Driehaus Capital Management made notable portfolio adjustments in 2024, adding over 1.9 million Travere shares for a 608% increase, bringing total holdings to 2.2 million shares valued at $38.6 million. Rock Springs Capital Management added 289,173 shares to reach nearly 5 million shares valued at $86.6 million, demonstrating sustained institutional interest in rare kidney disease therapeutics.
Supernus Pharmaceuticals, focused on neurological conditions including ADHD and Parkinson’s disease, reports institutional ownership across 582 entities. Major shareholders include BlackRock, Vanguard Group, and Armistice Capital.
Broader Market Dynamics
Orphan drugs benefit from significant regulatory incentives established through the Orphan Drug Act, including seven-year marketing exclusivity, tax credits for research costs, and expedited FDA review processes. These advantages, combined with limited competition and pricing flexibility, create attractive commercial dynamics for institutional investors.
Reduced competition, shorter FDA approval times, and market exclusivity have positioned orphan drugs among the fastest-growing categories in the global pharmaceutical industry.
Recent acquisition activity demonstrates value recognition, with Biogen acquiring Human Immunology Biosciences for up to $1.8 billion in May 2024 to strengthen its rare disease pipeline. AstraZeneca announced acquisition of Amolyt Pharma in March 2024 to expand its bone metabolism franchise with novel treatments for rare endocrine diseases.
Institutional investors evaluate rare disease companies based on regulatory expertise, commercial execution capabilities, and pipeline diversification. The sector’s growth trajectory reflects both increasing diagnosis of rare conditions and advancing therapeutic technologies, including promising developments in AI, that enable more cost-effective, targeted treatment of previously untreatable or difficult-to-treat diseases.

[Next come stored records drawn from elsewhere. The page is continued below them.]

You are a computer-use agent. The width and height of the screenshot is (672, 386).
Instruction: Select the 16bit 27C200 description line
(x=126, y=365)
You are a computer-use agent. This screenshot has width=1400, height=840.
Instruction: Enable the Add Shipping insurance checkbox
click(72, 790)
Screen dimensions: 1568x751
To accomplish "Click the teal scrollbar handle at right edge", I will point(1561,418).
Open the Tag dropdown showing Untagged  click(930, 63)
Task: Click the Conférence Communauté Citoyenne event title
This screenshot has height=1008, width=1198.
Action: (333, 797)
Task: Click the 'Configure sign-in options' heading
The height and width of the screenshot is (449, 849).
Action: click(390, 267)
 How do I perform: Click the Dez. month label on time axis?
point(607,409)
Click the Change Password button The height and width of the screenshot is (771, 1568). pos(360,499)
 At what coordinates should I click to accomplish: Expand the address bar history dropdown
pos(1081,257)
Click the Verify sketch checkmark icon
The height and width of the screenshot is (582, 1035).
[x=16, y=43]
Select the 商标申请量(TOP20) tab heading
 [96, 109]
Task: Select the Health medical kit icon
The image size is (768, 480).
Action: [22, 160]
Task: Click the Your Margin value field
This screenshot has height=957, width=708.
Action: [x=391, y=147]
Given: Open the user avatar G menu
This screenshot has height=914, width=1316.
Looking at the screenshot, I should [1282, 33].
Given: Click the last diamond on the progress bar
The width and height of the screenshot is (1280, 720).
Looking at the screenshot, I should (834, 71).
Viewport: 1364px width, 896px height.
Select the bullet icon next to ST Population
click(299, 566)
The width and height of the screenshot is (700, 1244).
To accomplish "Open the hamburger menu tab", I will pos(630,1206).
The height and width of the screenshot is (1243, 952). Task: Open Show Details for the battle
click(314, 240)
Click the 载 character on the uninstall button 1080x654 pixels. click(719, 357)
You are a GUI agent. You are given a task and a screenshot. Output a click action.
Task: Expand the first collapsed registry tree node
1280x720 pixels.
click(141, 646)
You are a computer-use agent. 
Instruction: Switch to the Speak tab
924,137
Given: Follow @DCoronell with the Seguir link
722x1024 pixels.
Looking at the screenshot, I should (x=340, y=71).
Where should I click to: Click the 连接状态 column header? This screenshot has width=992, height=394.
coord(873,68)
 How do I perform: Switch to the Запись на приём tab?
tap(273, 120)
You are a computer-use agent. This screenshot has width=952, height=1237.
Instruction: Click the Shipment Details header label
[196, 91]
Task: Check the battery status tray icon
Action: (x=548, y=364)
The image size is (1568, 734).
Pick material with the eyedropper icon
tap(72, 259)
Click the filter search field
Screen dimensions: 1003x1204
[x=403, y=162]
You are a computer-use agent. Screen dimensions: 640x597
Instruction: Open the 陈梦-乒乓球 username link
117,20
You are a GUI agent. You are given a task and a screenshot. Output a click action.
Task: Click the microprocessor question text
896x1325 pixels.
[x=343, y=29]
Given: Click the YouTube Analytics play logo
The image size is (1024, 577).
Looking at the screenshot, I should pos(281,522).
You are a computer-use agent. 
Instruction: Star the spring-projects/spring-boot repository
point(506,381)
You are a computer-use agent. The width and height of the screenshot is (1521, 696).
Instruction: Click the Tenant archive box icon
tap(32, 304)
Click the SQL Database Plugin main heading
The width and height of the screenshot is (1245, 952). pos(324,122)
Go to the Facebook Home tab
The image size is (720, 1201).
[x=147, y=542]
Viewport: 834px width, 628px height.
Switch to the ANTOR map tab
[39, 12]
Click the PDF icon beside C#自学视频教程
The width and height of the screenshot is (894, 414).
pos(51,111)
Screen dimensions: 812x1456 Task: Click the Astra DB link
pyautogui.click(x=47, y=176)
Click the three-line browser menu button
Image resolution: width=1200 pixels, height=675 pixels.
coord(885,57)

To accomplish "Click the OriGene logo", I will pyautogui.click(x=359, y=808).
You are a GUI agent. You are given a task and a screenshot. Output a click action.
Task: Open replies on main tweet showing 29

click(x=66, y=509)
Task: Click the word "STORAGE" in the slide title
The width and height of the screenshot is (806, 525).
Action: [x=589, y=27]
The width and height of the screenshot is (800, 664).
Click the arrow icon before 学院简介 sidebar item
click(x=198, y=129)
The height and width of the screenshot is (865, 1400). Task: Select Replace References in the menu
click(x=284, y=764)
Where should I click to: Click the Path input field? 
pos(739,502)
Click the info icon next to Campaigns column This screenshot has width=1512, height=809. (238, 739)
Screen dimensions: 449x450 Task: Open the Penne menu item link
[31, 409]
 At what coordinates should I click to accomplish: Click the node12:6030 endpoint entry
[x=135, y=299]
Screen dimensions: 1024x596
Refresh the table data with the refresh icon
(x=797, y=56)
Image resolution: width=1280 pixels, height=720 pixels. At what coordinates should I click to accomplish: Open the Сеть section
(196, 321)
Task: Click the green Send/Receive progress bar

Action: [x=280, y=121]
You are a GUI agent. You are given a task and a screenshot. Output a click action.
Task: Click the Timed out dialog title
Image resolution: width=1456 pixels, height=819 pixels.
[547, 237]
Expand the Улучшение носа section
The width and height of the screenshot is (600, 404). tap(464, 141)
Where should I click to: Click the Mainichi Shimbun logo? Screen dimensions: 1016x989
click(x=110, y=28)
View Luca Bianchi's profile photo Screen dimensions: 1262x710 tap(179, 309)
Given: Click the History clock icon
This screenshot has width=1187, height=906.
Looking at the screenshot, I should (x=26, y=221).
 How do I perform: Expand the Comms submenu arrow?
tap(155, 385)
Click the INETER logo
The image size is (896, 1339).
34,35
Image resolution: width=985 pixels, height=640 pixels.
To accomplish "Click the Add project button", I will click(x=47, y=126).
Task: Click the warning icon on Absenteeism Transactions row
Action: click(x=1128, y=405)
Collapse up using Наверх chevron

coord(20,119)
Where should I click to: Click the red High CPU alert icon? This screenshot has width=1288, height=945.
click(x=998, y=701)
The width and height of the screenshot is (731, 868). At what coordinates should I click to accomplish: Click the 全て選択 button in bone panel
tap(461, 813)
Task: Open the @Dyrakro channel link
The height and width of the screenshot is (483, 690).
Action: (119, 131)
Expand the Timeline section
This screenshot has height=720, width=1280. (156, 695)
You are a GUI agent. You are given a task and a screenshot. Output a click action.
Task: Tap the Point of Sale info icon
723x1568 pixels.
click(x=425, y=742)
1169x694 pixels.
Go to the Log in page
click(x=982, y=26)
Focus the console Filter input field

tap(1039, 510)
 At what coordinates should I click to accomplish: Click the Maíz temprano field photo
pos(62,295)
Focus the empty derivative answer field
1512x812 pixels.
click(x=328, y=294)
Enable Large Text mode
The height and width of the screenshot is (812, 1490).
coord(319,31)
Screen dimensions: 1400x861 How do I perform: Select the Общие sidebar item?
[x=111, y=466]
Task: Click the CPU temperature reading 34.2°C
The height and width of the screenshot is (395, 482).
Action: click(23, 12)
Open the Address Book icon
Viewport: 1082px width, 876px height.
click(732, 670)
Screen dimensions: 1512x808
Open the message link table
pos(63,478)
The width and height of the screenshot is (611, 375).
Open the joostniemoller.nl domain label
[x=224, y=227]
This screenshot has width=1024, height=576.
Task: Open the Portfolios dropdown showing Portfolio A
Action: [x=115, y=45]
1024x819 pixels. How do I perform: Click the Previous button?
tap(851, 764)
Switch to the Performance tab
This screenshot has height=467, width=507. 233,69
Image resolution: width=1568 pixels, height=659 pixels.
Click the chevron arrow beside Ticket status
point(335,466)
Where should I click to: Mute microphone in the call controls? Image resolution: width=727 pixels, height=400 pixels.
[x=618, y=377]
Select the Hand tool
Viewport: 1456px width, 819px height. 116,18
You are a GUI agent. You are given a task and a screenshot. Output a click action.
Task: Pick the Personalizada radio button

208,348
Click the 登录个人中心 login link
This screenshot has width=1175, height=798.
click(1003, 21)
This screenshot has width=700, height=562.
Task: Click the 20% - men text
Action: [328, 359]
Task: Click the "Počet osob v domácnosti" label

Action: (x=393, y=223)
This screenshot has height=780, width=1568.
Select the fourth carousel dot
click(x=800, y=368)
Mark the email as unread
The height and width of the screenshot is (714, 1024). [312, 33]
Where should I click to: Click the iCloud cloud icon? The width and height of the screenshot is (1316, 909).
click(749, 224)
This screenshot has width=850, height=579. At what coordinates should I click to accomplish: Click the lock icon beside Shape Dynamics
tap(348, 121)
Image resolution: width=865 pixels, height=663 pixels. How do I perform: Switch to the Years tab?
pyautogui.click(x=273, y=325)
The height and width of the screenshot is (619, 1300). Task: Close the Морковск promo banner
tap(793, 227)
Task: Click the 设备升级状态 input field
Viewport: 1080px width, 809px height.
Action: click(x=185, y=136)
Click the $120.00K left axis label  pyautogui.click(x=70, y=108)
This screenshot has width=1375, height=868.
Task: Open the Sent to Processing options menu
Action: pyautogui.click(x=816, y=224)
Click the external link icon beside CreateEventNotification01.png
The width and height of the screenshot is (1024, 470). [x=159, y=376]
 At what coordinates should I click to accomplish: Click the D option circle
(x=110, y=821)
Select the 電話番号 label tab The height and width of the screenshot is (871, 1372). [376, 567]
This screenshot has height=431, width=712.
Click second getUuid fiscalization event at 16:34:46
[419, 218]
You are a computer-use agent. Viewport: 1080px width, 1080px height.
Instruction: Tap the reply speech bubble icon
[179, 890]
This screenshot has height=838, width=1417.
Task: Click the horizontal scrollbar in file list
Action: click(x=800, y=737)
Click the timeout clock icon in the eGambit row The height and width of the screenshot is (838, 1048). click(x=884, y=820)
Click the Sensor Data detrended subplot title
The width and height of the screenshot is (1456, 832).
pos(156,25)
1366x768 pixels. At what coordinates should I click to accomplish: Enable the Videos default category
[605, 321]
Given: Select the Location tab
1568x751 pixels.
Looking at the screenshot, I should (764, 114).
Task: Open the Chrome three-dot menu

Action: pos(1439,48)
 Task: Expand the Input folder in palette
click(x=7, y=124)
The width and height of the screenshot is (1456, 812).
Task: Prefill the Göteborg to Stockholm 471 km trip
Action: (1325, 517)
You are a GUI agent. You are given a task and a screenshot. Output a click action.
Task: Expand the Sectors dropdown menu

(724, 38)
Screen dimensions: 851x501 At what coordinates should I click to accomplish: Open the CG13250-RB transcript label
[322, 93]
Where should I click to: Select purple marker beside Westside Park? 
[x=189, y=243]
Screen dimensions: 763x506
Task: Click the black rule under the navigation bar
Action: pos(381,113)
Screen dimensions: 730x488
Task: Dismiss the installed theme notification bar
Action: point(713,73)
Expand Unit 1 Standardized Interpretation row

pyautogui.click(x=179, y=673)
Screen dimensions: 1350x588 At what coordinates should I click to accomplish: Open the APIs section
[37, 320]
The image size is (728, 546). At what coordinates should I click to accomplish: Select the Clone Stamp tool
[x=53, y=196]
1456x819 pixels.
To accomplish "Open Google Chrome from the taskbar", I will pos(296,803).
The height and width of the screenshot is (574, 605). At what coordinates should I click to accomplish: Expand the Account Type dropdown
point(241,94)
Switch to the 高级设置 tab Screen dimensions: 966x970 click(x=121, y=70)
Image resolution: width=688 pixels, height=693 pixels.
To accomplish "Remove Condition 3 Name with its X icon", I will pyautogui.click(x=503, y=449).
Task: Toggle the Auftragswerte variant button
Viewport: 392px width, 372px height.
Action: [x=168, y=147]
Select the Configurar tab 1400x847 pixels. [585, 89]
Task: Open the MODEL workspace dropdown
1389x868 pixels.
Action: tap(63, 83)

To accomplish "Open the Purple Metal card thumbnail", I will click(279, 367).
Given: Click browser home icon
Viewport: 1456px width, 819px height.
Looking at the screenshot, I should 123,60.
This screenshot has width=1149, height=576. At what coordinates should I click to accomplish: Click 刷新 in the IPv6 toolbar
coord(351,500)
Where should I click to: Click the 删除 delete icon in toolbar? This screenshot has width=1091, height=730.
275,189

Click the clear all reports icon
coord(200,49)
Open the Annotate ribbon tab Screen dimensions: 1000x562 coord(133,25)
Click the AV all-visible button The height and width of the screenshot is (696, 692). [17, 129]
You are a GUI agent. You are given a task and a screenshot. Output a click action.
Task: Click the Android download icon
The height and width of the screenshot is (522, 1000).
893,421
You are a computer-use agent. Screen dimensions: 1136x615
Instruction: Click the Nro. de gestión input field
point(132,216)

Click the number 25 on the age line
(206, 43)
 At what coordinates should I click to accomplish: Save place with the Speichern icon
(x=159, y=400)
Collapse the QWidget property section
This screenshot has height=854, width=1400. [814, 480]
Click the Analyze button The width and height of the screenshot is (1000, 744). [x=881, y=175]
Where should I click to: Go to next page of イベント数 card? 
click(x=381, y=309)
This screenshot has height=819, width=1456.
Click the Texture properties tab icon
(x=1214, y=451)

Sector Investment Characteristics and Outlook
Rare disease therapeutics present distinct investment characteristics that attract both specialized healthcare funds and broad-market institutional investors. While development risks remain significant, regulatory support, technology advancement, and commercial incentives can provide favorable conditions.
Institutional participation across companies like PTC Therapeutics, Travere Therapeutics, and Supernus Pharmaceuticals speaks to broader confidence in the sector’s ability to deliver both clinical value and commercial returns. Regulatory catalysts, partnerships, and growing market recognition continue attracting capital from diverse institutional sources.